It is not difficult to be astonished these days, given how many things going on around us warrant astonishment. To pull something out of a hat at random, the Democratic apparatus has openly, brazenly politicized the judicial system—weaponized it, if you prefer—in its determination to destroy Donald Trump and now has the temerity to warn in the gravest terms that a second Trump term would mean… the politicization of American justice.

Again at random, in The Washington Post’s June 7 editions George Will tells us President Biden “has provided the most progressive governance in U.S. history.” Yes, he wrote that. Give in to your astonishment.

It is interesting in this case to note that, during the reign of Ronald Reagan 40 years ago, our George thought big government was bad, bad, bad. Now it is a fine thing that Biden is “minimizing the market’s role by maximizing the government’s role in allocating society’s resources and opportunities.” Apart from turning his own argument hourglass upside-down, this assessment of our swiftly declining president is preposterously, right-before-your-eyes false.

You cannot tell the AC’s from the DC’s these days. But this is not the half of it in the way of astonishing events, things done, things said and such like.

Last week, as many readers will have noticed, Scott Ritter, the former weapons inspector and now a widely followed commentator, was about to board a plane bound for Turkey when armed police officers stopped him, confiscated his passport and escorted him out of Kennedy International Airport. Ritter was booked to transit through Istanbul for St. Petersburg, where he planned to attend the St. Petersburg International Economic Forum, an annual gathering.

Here is Ritter recounting this incident in an interview with RT International:

I was boarding the flight. Three officers pulled me aside. They took my passport. When asked why, they said, “Orders of the State Department.” They had no further information for me. They pulled my bags off the plane, then escorted me out of the airport. They kept my passport.

No passport, no freedom to travel, no explanation. I have it on good authority that Ritter subsequently advised other Americans who were to attend the St. Petersburg events not to risk it.

I have had countless conversations over many years in which the question considered has been “Is this as bad as the 1950s?” The matter has been especially vital since the Russiagate fiasco began during the Clinton–Trump campaign season in 2016. It was in the ensuing years that the authoritarianism implicit in American liberalism from the first burst upon us like some weird grotesque out of a Dr. Seuss book.
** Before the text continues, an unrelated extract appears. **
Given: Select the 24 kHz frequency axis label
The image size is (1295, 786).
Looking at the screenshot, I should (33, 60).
I always urge caution when invoking comparisons between our corruptions and ideological extremes and those of the McCarthy era. Hyperbole and exaggeration never serve one’s understanding or one’s argument. But the confiscation of Scott Ritter’s passport on the instructions of Antony Blinken’s State Department seems to me a radical step too far. The liberal authoritarians now in command of the nation’s major institutions, the House of Representatives among the only exceptions, have just signaled they are quite prepared to act at least as undemocratically as the House Un–American Activities crowd, the FBI and the rest of the national-security state did during the 1950s to preserve their political hegemony.

When I think of confiscated passports I think of Paul Robeson, the gifted singer,  the courageous political dissenter, the civil rights advocate—here he is singing his famous Water Boy—whose documents were seized in 1950 because he refused to indulge in the Cold War paranoia that was already prevalent. His performing career collapsed and he nearly went broke before a Supreme Court decision restored them in 1958. Or I think of all the screenwriters, novelists, poets, painters and activists whose papers were canceled while they were in Mexico—or in France or in Sweden or in England—to avoid HUAC and expatriation turned into exile.
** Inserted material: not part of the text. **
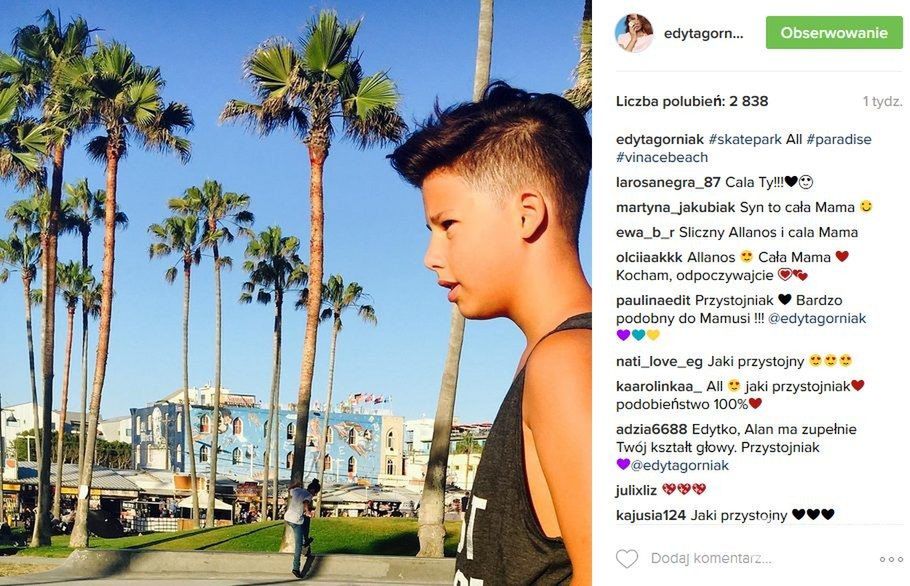
Task: Open kajusia124 commenter profile
Action: 651,515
And when I am finished thinking of these people, about whom there is a rich, inspiring literature, I think of how far America descended into a derangement we tend to look back upon in some combination of wonder, derision and contempt.
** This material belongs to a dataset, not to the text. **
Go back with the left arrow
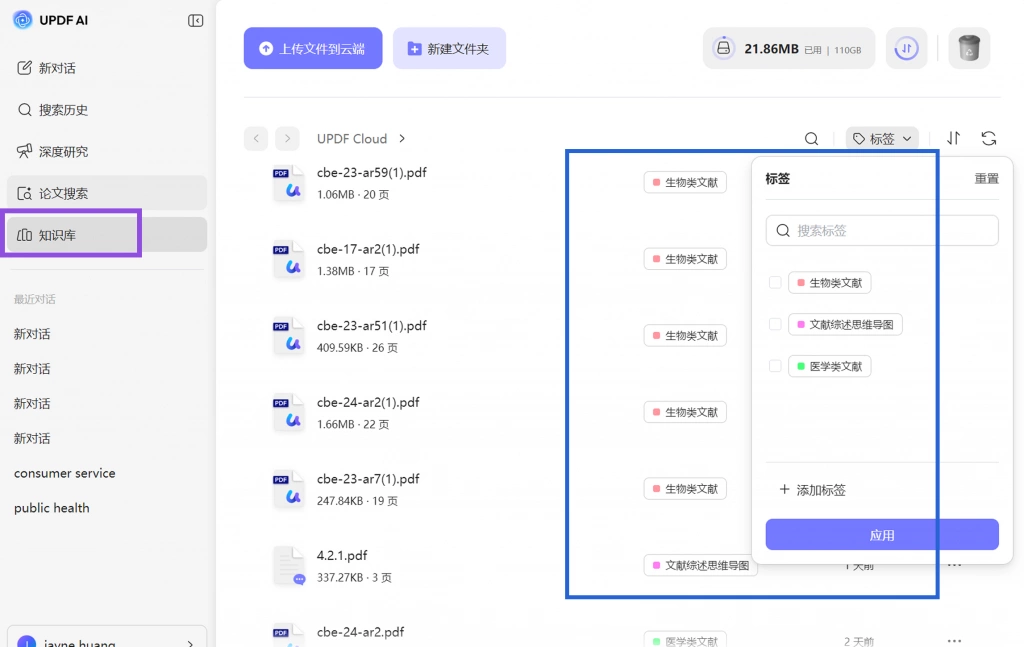Image resolution: width=1024 pixels, height=647 pixels. pos(256,138)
We can no longer look back in this fashion. The revocation of Scott Ritter’s passport, along with the destruction of the judicial system, the myth-spinning about our purported leaders and all the rest  pushes this in our faces. Let us give this a moment’s thought to see if we can determine what is likely to be in store.

Why Scott Ritter, I have wondered these past few days. Of all the dissident commentators of too many stripes to count, why Scott? I reply to myself, “Because Ritter is a former Marine Corps intelligence officer, a former U.N. arms monitor in Iraq and he enjoys big-time credibility as a patriotic American.” His voice, in short, is the sort that can carry weight in sectors of the voting public that may well prove key in determining the outcome in the Trump–Biden election this Nov. 5.

Viewed in this context, I take the full-frontal suppression of Ritter’s rights last week as very likely tied to the liberals’ political prospects, other than brilliant as they are at this point. Censorship, suppression of various kinds taking various forms, “canceling”—these are nothing new, of course. But I sense things may get a great deal worse from here on out.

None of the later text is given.